_Task to complete_:
Output the entries below word for word, stopping once the line containing "Click the Seeking Alpha logo text" is done, and omit each picture.

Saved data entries
.....
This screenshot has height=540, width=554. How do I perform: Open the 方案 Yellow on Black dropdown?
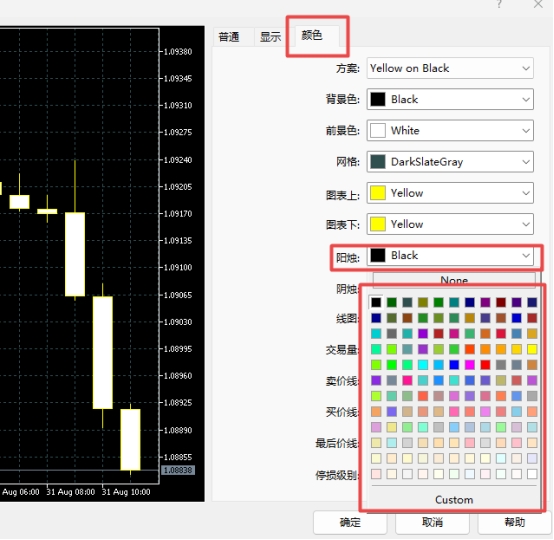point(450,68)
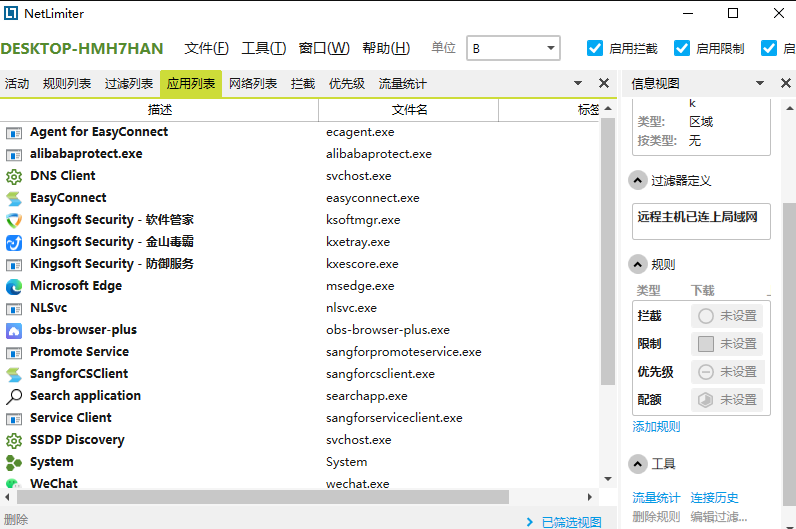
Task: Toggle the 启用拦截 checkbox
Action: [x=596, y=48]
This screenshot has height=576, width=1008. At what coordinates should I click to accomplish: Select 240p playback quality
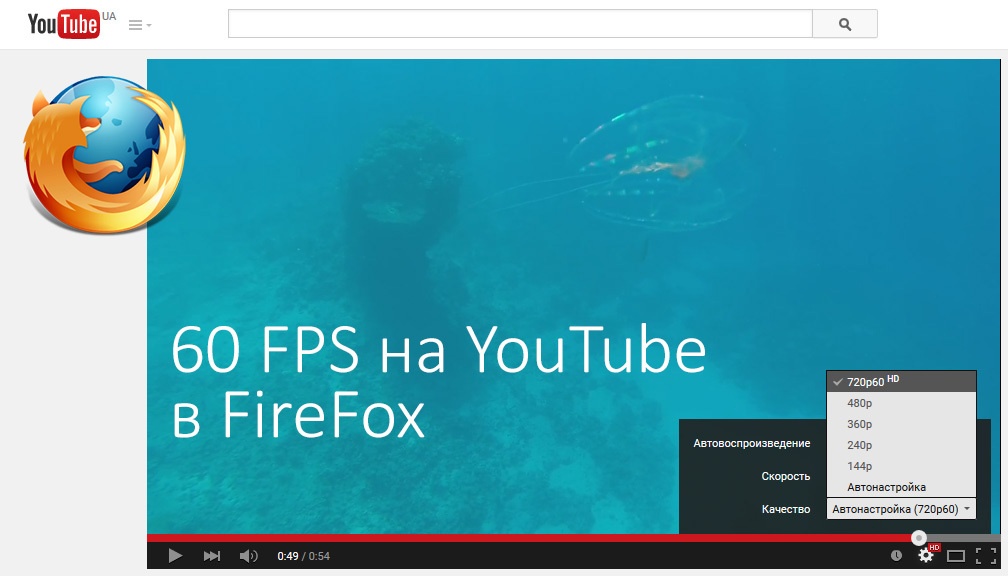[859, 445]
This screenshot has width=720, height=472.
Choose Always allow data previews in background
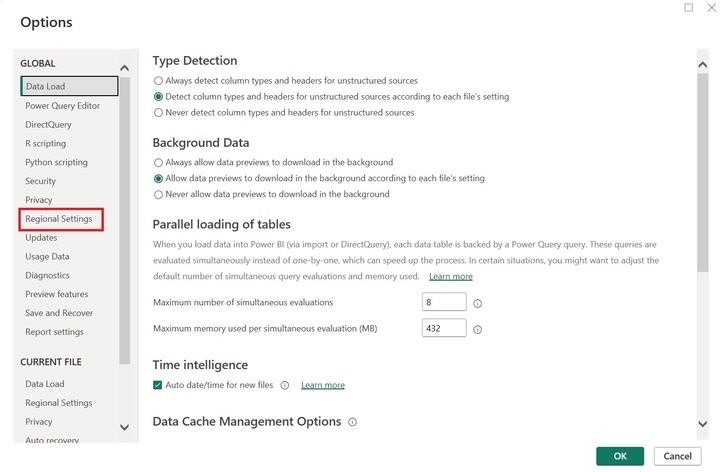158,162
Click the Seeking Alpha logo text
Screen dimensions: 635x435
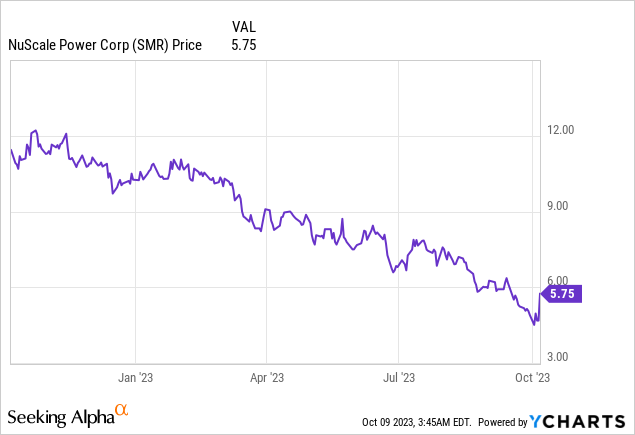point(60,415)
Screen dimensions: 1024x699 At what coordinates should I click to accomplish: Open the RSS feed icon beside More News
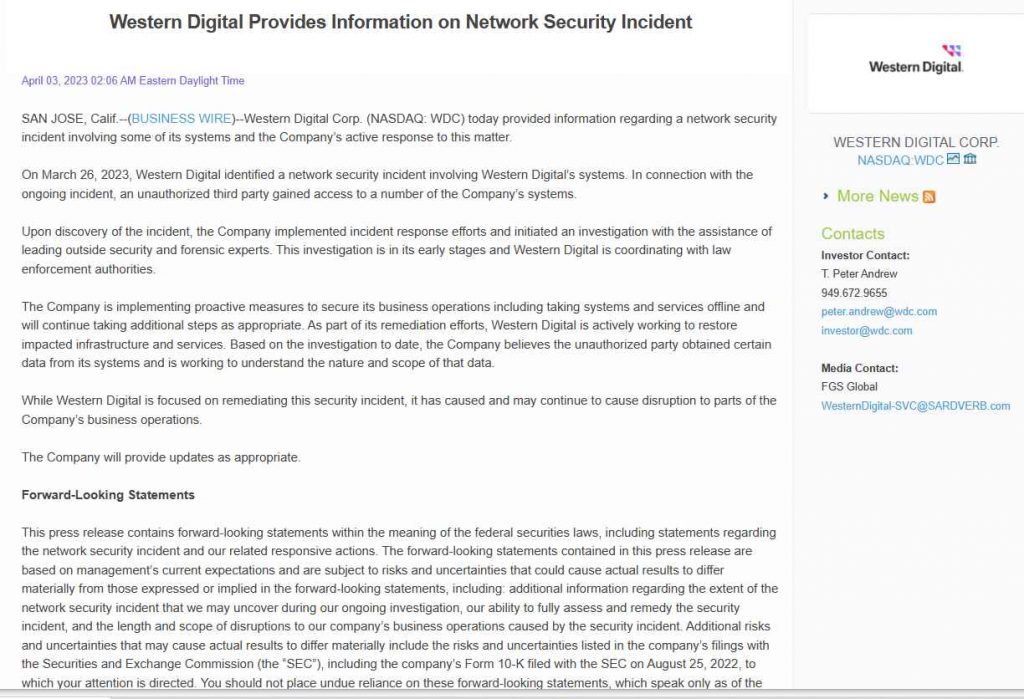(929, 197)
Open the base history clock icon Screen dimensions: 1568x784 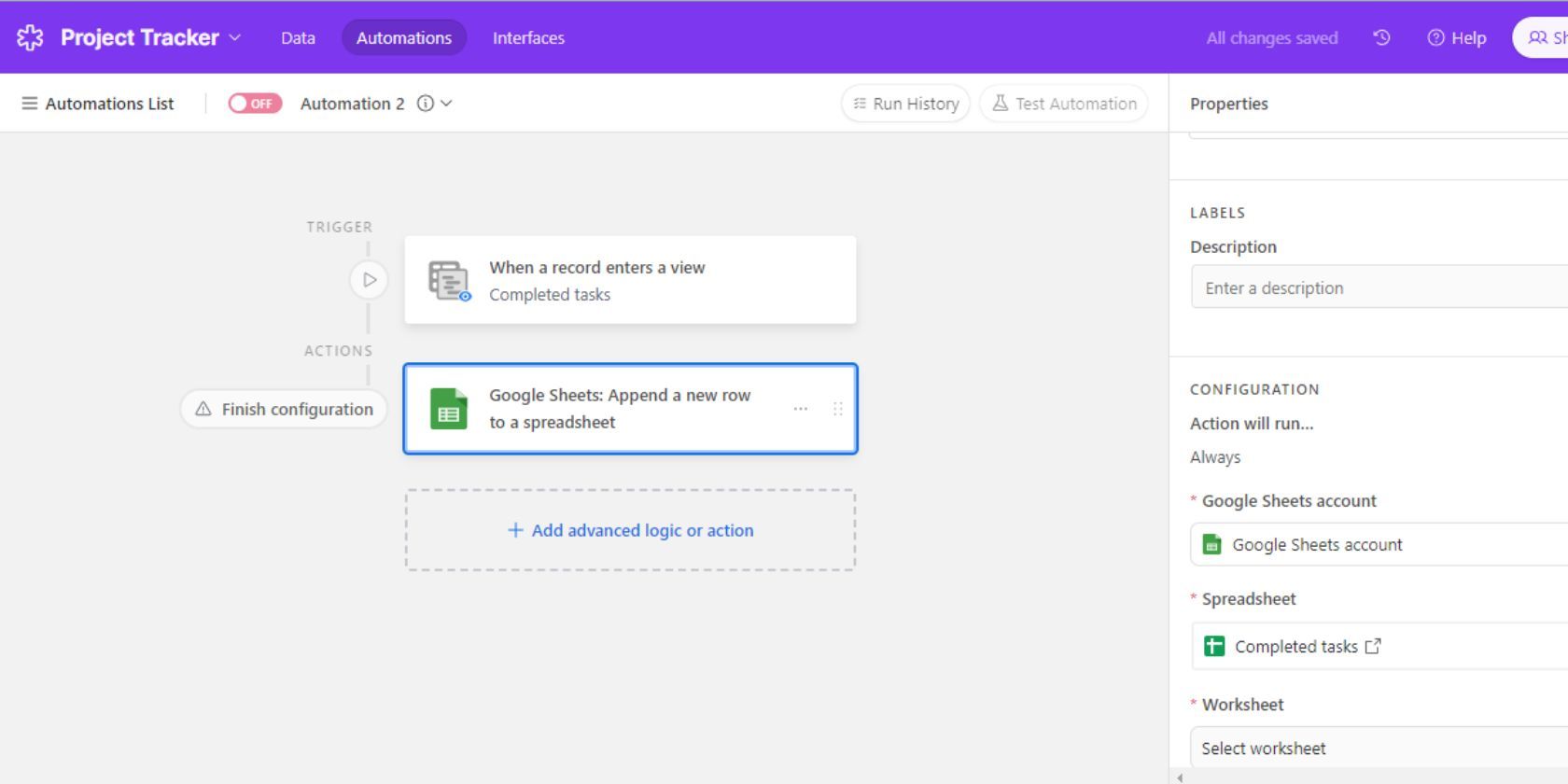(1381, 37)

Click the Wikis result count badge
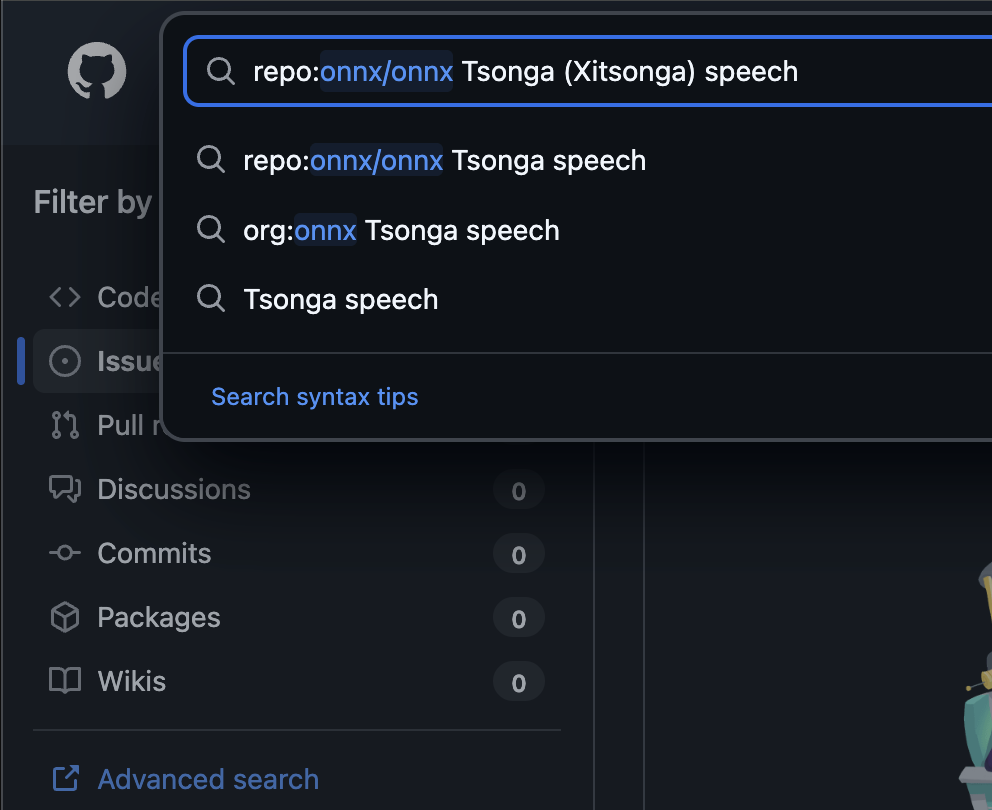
.....
_Reply to the exercise_:
This screenshot has height=540, width=554. How do I perform: Open the 方案 Yellow on Black dropdown?
point(450,68)
Task: Toggle the 启用拦截 checkbox
Action: [x=596, y=48]
This screenshot has height=576, width=1008. At what coordinates should I click to accomplish: Select 240p playback quality
[859, 445]
This screenshot has width=720, height=472.
Choose Always allow data previews in background
158,162
Click the Seeking Alpha logo text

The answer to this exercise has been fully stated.